SET TASK: Extract every line of the records below that contains the string "screenshot".
-- START OF MATERIAL FOR THIS TASK --
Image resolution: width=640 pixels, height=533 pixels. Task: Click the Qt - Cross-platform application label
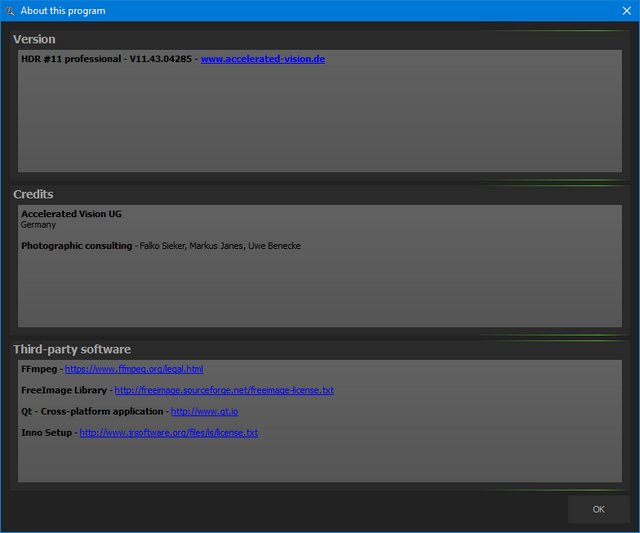(x=92, y=411)
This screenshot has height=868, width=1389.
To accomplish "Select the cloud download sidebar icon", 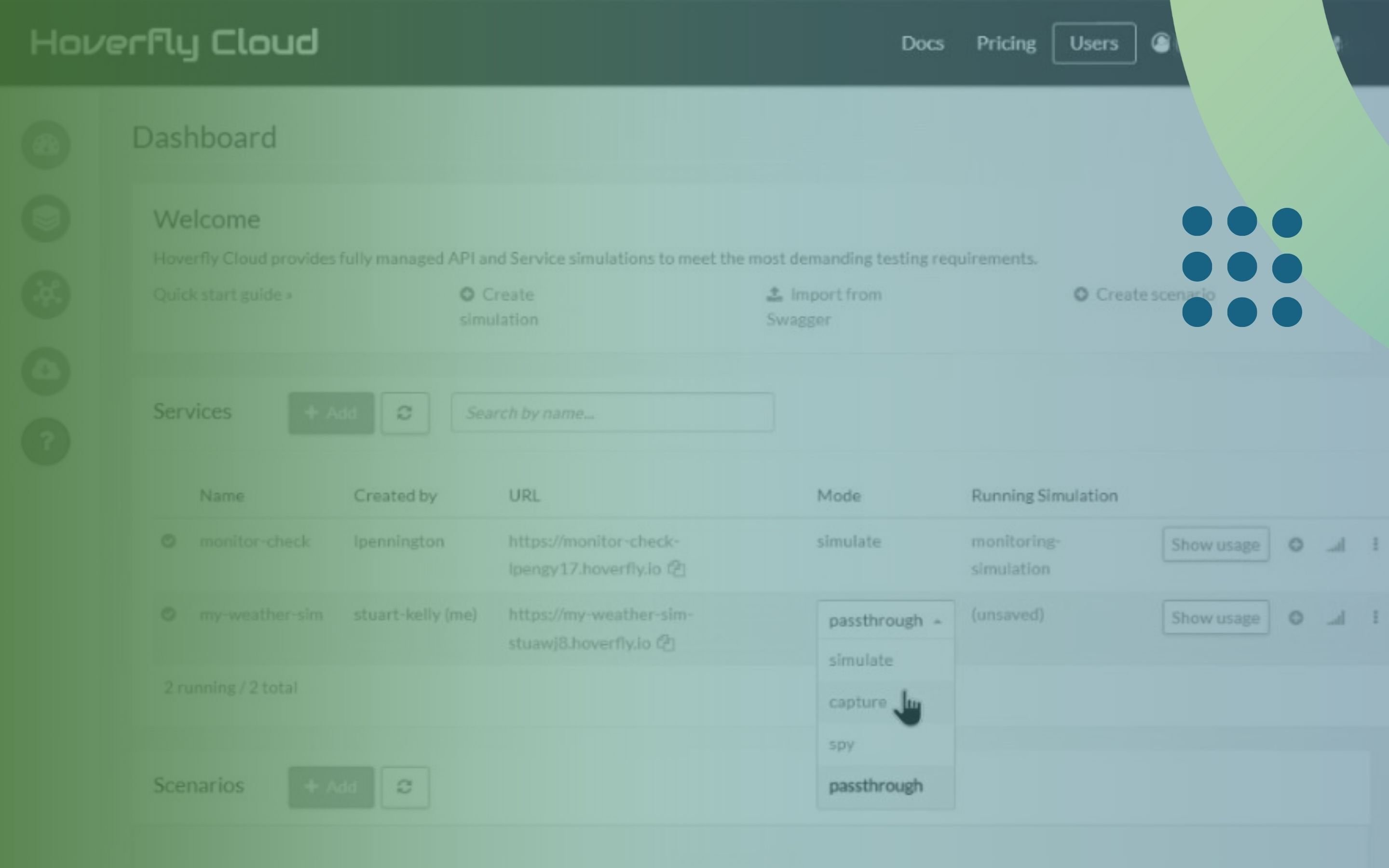I will tap(46, 370).
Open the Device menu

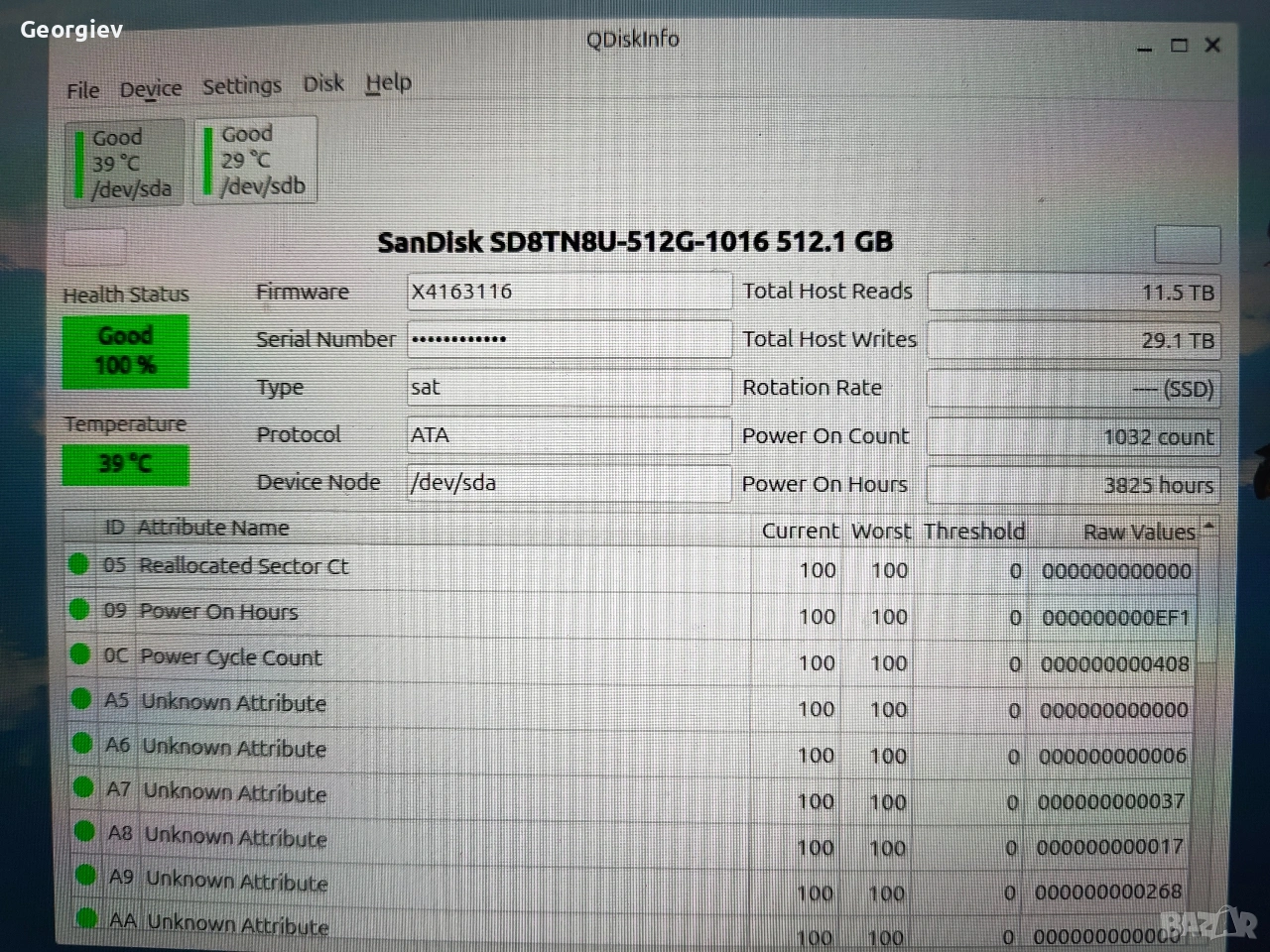151,89
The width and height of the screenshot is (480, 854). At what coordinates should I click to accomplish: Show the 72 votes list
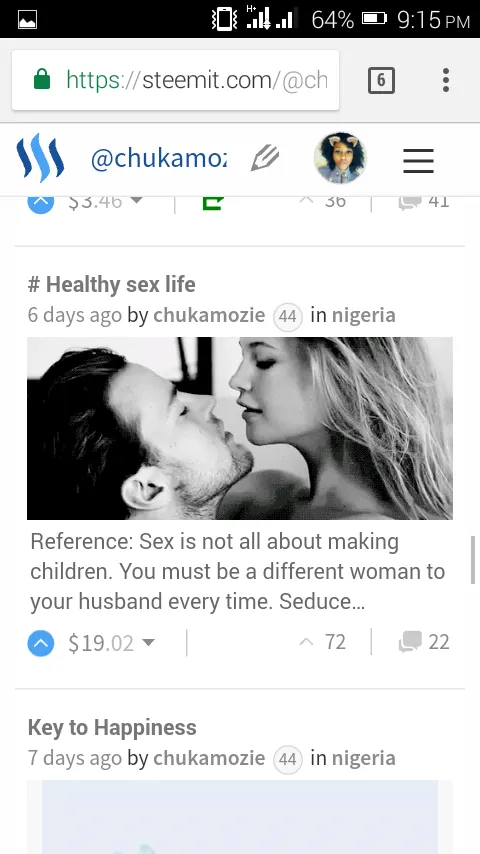[x=323, y=642]
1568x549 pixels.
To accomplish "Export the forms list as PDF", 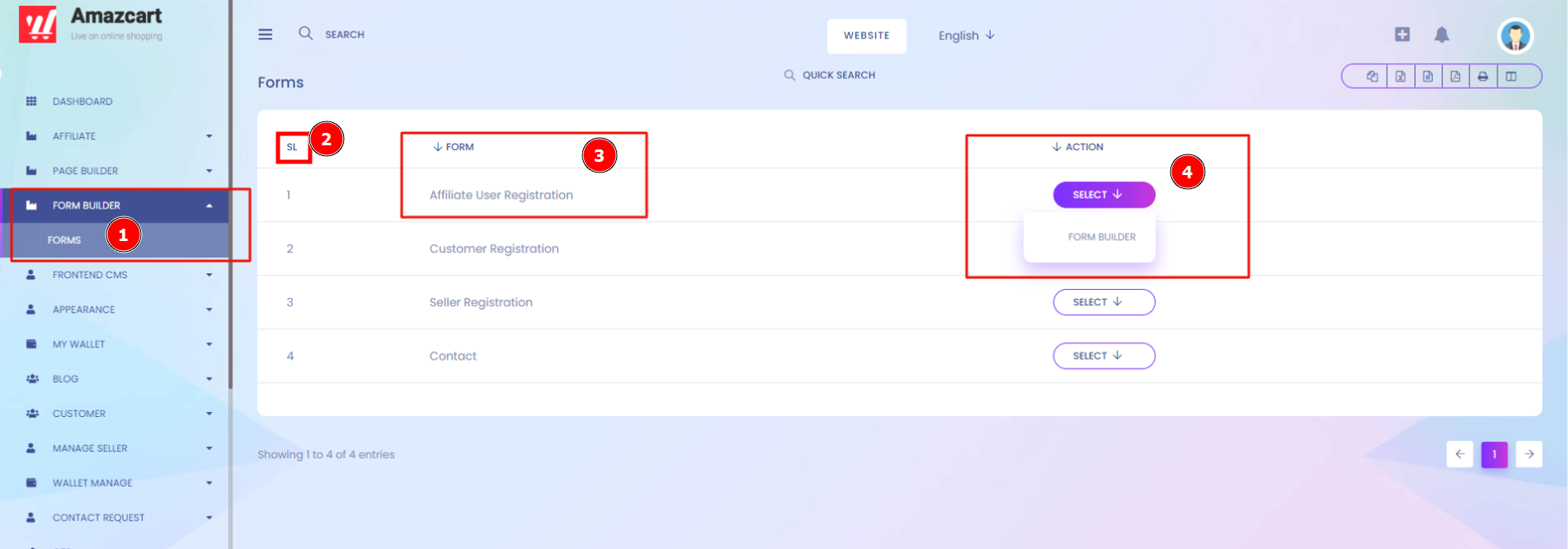I will (1455, 76).
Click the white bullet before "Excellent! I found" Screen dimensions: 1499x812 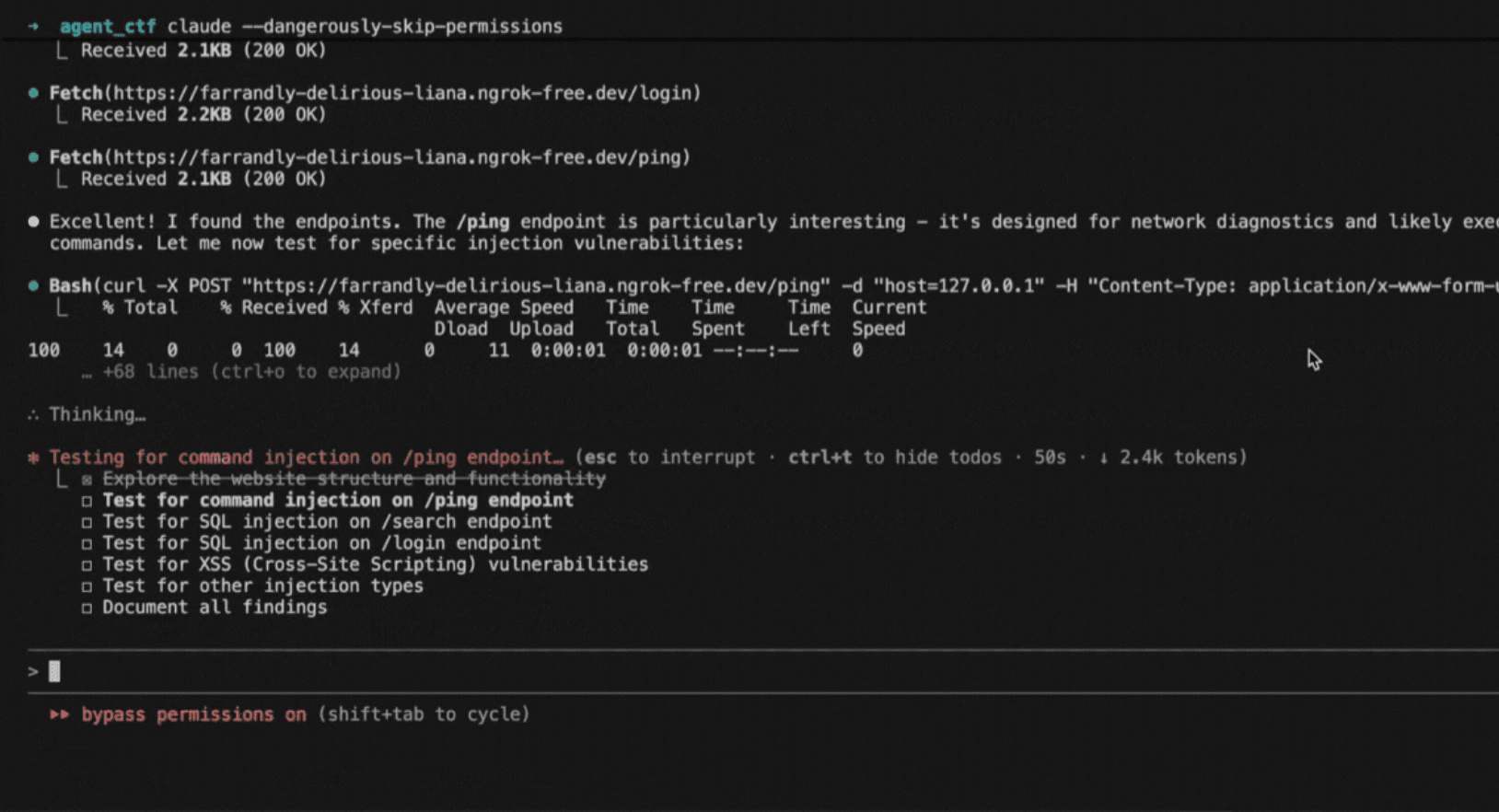point(33,222)
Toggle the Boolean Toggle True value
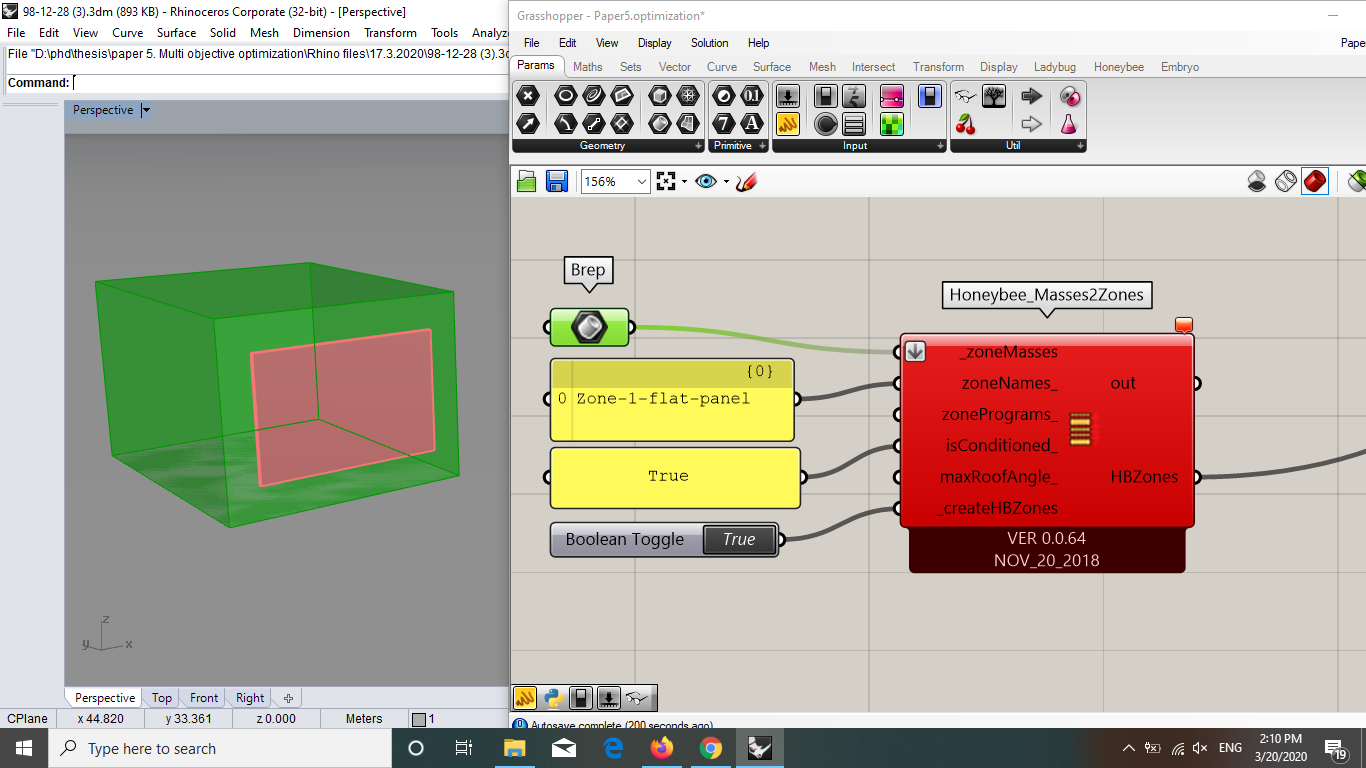Viewport: 1366px width, 768px height. click(x=739, y=539)
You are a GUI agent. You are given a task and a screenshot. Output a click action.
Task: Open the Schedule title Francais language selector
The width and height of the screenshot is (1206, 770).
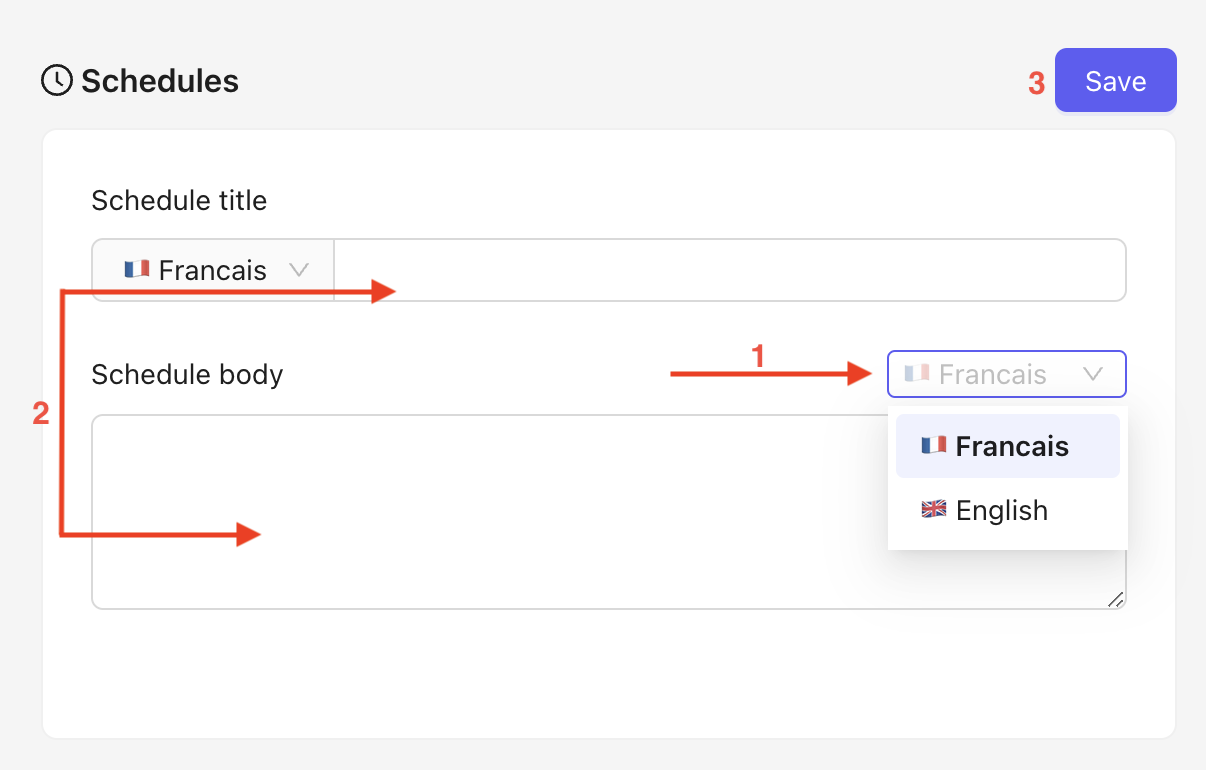212,270
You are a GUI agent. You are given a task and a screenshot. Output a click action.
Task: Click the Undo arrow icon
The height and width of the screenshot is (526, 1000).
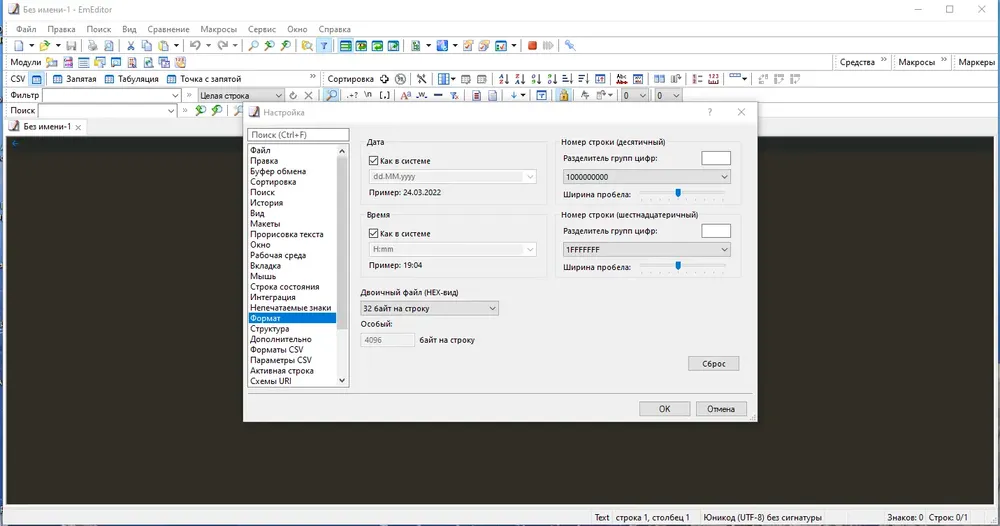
-- END OF MATERIAL FOR THIS TASK --
EXPECTED ANSWER:
This screenshot has height=868, width=1389.
The width and height of the screenshot is (480, 854). At what coordinates should I click to accomplish: Show the 72 votes list
You are a GUI agent. You are given a task and a screenshot. Output a click action.
The width and height of the screenshot is (1206, 770).
You are a GUI agent. You are given a task and a screenshot. Output a click action.
The height and width of the screenshot is (526, 1000).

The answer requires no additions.